Les critères économiques font bouger les lignes
La taille du cabinet a-t-elle un impact sur sa valorisation ? La réponse est non, selon l’étude d’Interfimo qui constate que c'est davantage la qualité de la clientèle (atomisation, diversification, pérennité) qui la valorise. « Il y a une réelle concurrence entre les acheteurs et on constate que le renforcement de clientèle, l’effet de seuil sur un territoire donné et l’opportunité de renforcer son positionnement sont désormais des éléments très forts de la valorisation d’un cabinet » constate Yannick Ollivier.
Si le coefficient de chiffre d’affaires demeure la référence psychologique du marché, les critères économiques font aujourd’hui bouger les lignes. « Dans un rapprochement de cabinet, la tenue du bilan, la rentabilité, les engagements financiers et les investissements réalisés dans le cabinet sont autant d’éléments qui sont pris en compte dans son évaluation » confirme André-Paul Bahuon. C’est ainsi qu’un cabinet de petite taille peut espérer se valoriser mieux qu’une structure plus importante, au regard du renouvellement de ses investissements et de sa technologie.

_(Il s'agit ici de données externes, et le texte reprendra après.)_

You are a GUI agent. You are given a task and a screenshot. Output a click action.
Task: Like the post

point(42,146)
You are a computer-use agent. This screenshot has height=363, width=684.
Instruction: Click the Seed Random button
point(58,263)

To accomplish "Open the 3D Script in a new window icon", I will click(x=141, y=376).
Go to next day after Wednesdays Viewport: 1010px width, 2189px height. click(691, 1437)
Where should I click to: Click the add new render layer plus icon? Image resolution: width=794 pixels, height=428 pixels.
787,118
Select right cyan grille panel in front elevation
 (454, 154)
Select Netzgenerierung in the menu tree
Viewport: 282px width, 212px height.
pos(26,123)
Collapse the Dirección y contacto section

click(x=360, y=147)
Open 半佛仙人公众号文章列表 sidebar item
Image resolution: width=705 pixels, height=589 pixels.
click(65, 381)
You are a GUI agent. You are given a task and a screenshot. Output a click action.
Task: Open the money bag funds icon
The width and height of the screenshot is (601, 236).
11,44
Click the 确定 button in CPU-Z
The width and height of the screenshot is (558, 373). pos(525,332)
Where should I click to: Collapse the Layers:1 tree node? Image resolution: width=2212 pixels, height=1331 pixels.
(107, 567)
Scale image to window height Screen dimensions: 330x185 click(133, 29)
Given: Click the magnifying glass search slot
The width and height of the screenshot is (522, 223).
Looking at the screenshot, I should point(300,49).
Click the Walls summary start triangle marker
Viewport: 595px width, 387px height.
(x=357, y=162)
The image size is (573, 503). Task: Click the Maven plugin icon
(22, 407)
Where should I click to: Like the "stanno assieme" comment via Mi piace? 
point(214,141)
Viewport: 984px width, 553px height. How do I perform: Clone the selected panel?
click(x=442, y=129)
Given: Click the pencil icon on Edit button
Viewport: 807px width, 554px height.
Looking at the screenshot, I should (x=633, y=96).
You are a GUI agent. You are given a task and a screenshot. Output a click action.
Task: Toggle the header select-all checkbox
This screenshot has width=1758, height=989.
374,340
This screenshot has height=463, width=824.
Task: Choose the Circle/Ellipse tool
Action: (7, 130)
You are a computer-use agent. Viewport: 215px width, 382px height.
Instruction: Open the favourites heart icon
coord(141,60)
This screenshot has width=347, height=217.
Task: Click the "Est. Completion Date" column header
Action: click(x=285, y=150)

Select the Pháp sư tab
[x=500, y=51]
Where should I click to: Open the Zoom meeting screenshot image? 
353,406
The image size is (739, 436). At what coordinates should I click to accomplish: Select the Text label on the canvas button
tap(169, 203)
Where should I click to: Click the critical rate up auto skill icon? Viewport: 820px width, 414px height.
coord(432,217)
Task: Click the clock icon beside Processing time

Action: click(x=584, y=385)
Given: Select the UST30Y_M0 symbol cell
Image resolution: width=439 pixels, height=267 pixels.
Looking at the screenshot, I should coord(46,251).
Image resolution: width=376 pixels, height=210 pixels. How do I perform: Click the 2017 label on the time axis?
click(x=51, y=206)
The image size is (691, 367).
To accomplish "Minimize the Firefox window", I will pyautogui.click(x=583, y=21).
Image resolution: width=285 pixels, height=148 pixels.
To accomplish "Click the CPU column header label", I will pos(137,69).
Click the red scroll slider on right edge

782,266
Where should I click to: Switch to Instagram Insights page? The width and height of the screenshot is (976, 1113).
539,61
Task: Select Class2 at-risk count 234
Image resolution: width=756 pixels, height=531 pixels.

Se rapprocher des cabinets “attracteurs”
L’étude d’Interfimo le rappelle : le marché de l’expertise comptable a été précurseur en matière de concentration et la tendance se poursuit, motivée principalement aujourd’hui par la nécessité des plus petites structures de pouvoir répondre aux évolutions des besoins des clients. Beaucoup de cabinets ont investi massivement dans la technologie et dans la formation et sont devenus des cabinets “attracteurs” selon le néologisme employé par André-Paul Bahuon. « Il s’agit de cabinets qui sont à la fois acteurs, moteurs et attractifs : les formes de travaux en commun, et la puissance de tir en matière de technologie, de formation, de gestion RH ou encore de positionnement sur les marchés, donnent du sens à ceux qui sont confrontés, en étant plus petits, à toutes ces problématiques sans pouvoir les résoudre » poursuit André-Paul Bahuon. Se rapprocher de cabinets très structurés est une stratégie de développement assumée par certains cabinets pour pouvoir conserver leur clientèle en offrant un panel de services le plus complet possible.
Le full digital, une menace ?
La crise sanitaire a eu deux effets presque concomitants sur la profession : tout d’abord l’accélération d’une digitalisation, déjà très avancée dans la profession, mais rendue incontournable par le confinement. Ensuite, une prise de conscience, celle de la valeur ajoutée de l’expert-comptable, fortement sollicitée durant ces deux dernières années. Mise en place des dossiers de PGE, déploiement du chômage partiel, explications sur les mesures gouvernementales… « Les clients ont compris la valeur du conseil, cette intelligence « ajoutée » dont l’intelligence artificielle ne peut pas se passer ! » explique André-Paul Bahuon pour qui le « full digital » des branches compta tech ne constitue pas une menace pour le marché traditionnel qui bénéficie à la fois d’outils digitaux performants et de cette intelligence « ajoutée », essentielle au métier d’expert et au lien de proximité avec les clients.
La stabilité du marché constatée par l’étude d’Interfimo reflète le dynamisme d’une profession qui a su s’adapter. Cette stabilité a toujours existé, analyse André-Paul Bahuon, « elle est une pente naturelle de l’activité des cabinets d’expertise comptable ». Constat partagé par Yannick Ollivier pour qui « la stabilité des prix constatée dans l’étude s’explique par un dynamisme continu de la profession qui a toujours su s’adapter aux contextes de crise et aux évolutions des besoins du client ». Paroles d’experts.